- **The task**:
Pull out every line in the data that has the string "dropdown" in it.

(Stored data entries)
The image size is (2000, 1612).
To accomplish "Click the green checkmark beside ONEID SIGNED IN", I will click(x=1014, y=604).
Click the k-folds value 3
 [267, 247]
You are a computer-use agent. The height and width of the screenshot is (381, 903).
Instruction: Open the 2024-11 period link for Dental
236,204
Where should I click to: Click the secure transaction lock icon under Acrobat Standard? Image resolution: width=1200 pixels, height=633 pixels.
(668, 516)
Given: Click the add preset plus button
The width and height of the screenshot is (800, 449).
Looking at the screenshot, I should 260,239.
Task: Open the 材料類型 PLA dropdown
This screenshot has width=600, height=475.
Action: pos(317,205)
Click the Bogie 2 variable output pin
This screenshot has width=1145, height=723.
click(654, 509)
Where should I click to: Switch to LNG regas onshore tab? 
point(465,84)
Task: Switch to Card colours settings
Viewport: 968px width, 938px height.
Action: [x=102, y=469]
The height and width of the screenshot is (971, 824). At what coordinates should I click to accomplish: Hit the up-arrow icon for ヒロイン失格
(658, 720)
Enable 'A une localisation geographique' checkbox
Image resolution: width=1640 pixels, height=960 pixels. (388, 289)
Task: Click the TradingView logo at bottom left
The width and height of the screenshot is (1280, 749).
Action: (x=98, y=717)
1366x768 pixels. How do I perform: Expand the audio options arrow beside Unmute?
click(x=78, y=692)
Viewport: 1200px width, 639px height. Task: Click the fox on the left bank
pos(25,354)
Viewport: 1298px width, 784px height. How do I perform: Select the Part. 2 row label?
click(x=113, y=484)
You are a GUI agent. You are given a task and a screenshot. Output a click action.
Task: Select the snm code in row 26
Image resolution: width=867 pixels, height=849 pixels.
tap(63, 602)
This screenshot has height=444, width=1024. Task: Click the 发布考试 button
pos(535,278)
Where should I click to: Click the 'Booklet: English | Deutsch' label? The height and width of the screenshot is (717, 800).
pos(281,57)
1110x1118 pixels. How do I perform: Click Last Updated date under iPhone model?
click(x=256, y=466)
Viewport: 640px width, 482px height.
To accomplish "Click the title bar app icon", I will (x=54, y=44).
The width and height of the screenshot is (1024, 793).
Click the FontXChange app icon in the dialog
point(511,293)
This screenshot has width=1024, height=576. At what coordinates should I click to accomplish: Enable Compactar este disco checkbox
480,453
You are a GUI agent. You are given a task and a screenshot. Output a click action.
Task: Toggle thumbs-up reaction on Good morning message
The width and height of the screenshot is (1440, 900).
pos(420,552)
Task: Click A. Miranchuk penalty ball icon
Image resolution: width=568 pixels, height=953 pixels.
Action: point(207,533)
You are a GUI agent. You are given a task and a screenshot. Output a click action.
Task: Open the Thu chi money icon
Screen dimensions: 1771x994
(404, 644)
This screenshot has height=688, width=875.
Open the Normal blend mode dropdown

- **Your response**:
Task: Open the 材料類型 PLA dropdown
Open the Normal blend mode dropdown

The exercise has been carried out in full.